Sidaxue, a traditional Guizhou Miao herbal medicine formula, reduces necroptosis and synovial vascular proliferation in rats with collagen-induced arthritis by inhibiting the RIPK1/RIPK3/MLKL pathway

Abstract

To explore the inhibitory effect of Sidaxue (SX), a traditional Guizhou Miao herbal medicine formula, on necrotic apoptosis and synovial angiogenesis in rats with collagen-induced arthritis (CIA) and the role of the RIPK1/RIPK3/MLKL pathway in mediating this effect. Forty-two SD rats were randomized into 6 groups (n=7), including a normal control group, a CIA model group, 3 SX treatment groups at low (10 g/kg), moderate (20 g/kg) and high (40 g/kg) doses, and a GTW treatment group.

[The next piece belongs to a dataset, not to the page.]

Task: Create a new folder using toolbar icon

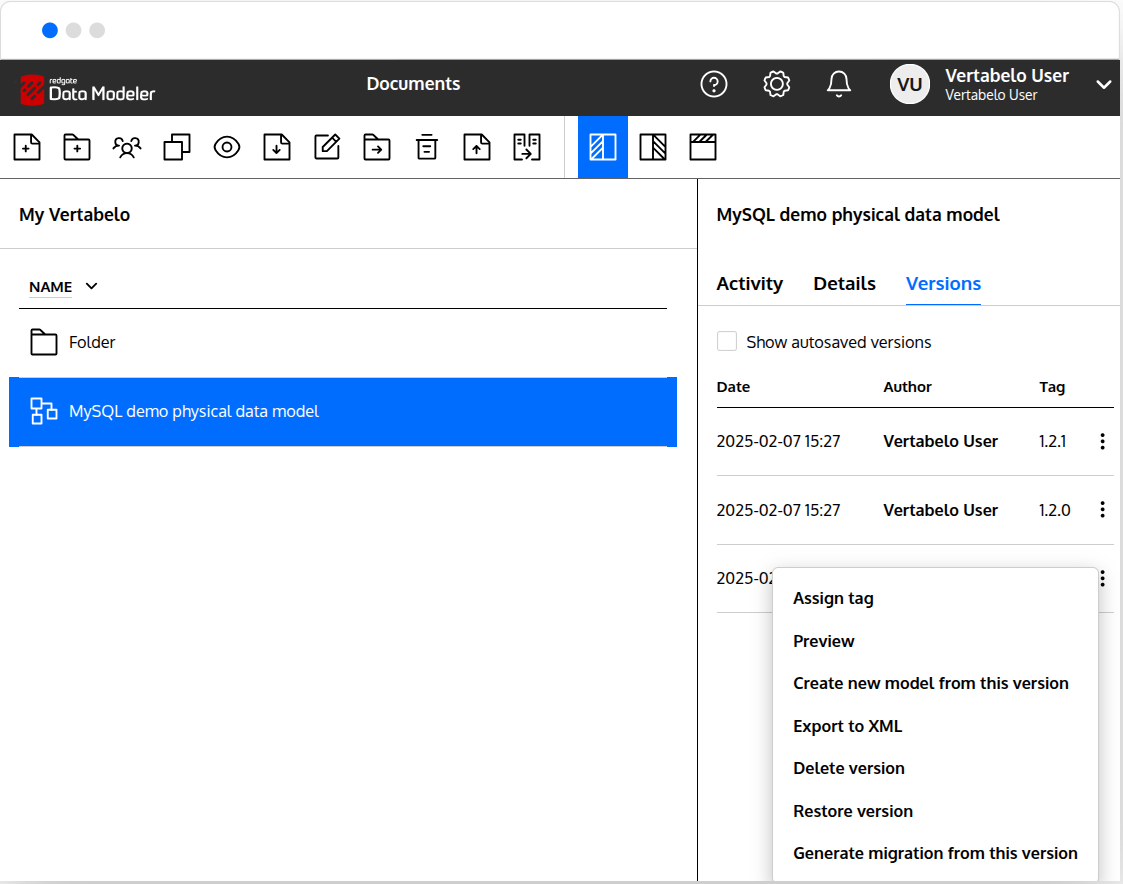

CIA rat models were established by subcutaneous injections of bovine type II collagen, and the treatments were administered daily by gavage for 21 days. The rats were observed for swelling of the hind limb joints, which was rated using the arthritis index (AI) score on a weekly basis. Serum levels of TNF-α, IL-1β and IL-17 in the rats were detected using ELISA, and the pathological changes in the synovium were observed with HE staining. Real-time PCR was performed to detect the mRNA expression levels of VEGF, MMP-9, Ang-1, RIPK1, RIPK3, and caspase-8 in the synovial tissues, and the protein expressions of VEGF, MMP9, Ang-1, Stat-3, RIPK1, RIPK3, MLKLl, p-MLKL and caspase-8 were detected using Western blotting. Compared with those in CIA model group, the rats receiving treatment with GTW and SX showed milder swelling of the hind limb joints with significantly lower AI scores (P < 0.05). In CIA model group, a large number of inflammatory cells were observed in the synovium with obvious damages of the tissue structure. In the drug treatment groups, inflammatory cell infiltration, synovial angiogenesis and synovial hyperplasia were alleviated, and the therapeutic effects were obviously enhanced as SX dose increased. Compared with those in the model group, the rats treated with GTW and high-dose SX showed significantly decreased serum levels of IL-1β, IL-17 and TNF-α (P < 0.05), lower mRNA and protein expressions of RIPK1, RIPK3, VEGF, Ang-1, and MMP9 (P < 0.05), higher expressions of caspase-8 (P < 0.01), and obviously lowered expression of Stat-3 protein and phosphorylation level of MLKL (P < 0.05). SX can improve synovial angiogenesis in CIA rats possibly by inhibiting the activation of RIP1/RIP3/MLKL signaling pathway and down-regulating the expression of the vascular growth factors VEGF, Ang-1, MMP9, and Stat-3.